Kazakhstan reels from impact of nuclear tests, 20 years on via AFP

By Aleks Tapinsh (AFP) – 1 day ago

SEMEY, Kazakhstan — The 79-year-old Yevdokia Matushkina struggles to remember. Her memories often fail her.

Except one.

Sitting in her tiny room at a home for the elderly in the eastern Kazakh city of Semey, Matushkina remembers the days when the loud blasts of nuclear tests several hundred kilometres away frightened everyone.

A total of 456 nuclear tests were conducted at the test site over 42 years until Kazakhstan shut down the facility 20 years ago on August 29, 1991, making it the first country to voluntarily give up nuclear weapons.

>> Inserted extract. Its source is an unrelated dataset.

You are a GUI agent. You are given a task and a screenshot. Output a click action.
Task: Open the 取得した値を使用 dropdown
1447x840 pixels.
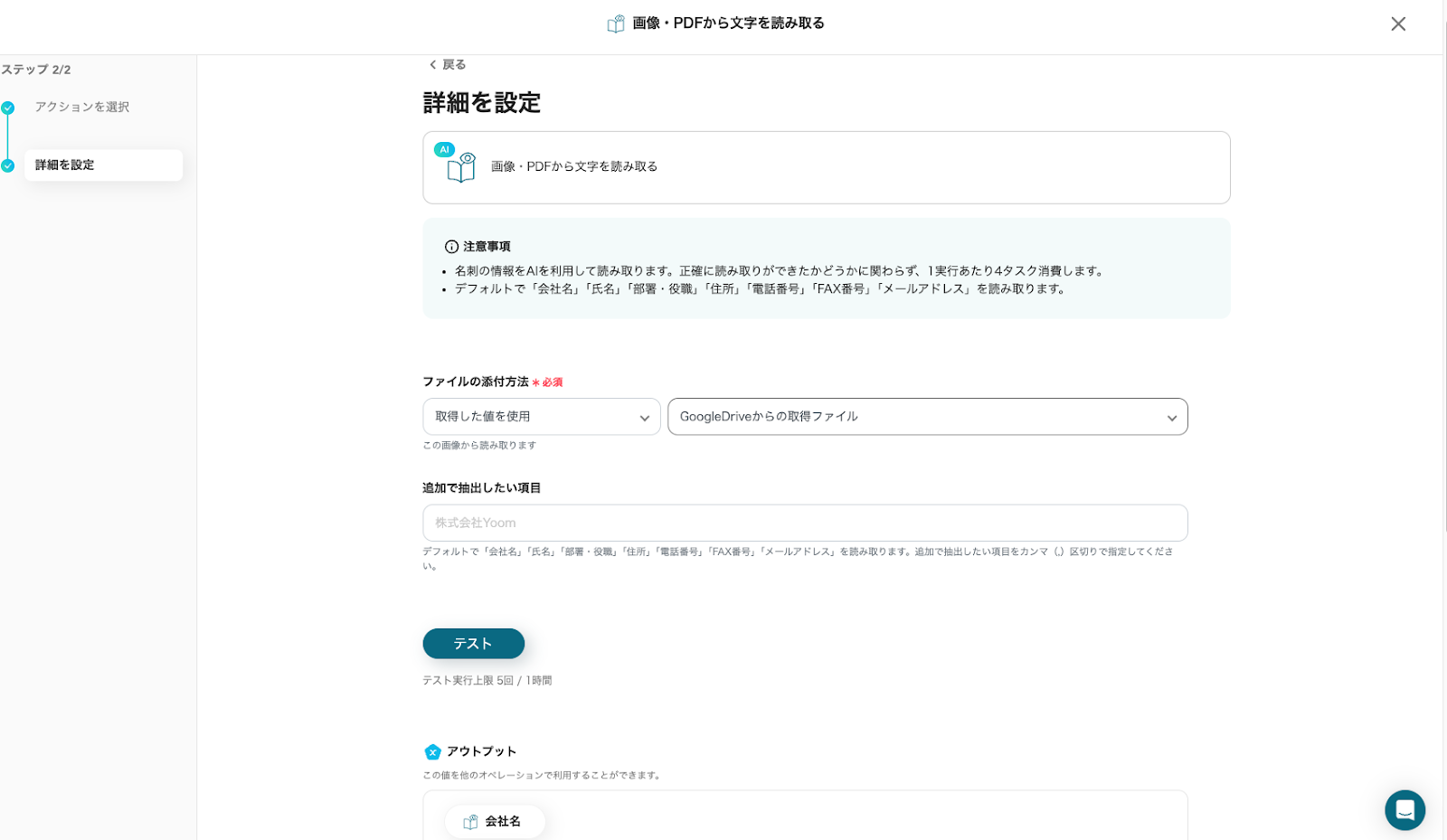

“I was working in a medical institute, teaching chemistry. Almost every day, announcements on the radio at noon would say: ‘Now there is going to be a test of nuclear weapons.’ Everything would shake. The windows in my classroom were shattered by the shockwave from one of the blasts,” Matushkina said.

On August 29, 1949 at 7 am, the first Soviet nuclear bomb — named First Lightning — exploded in the steppe of eastern Kazakhstan, throwing up a huge mushroom cloud and dumping vast amounts of radioactive materials on the 1.5 million people living in the nuclear impact zone, which is the size of Belgium.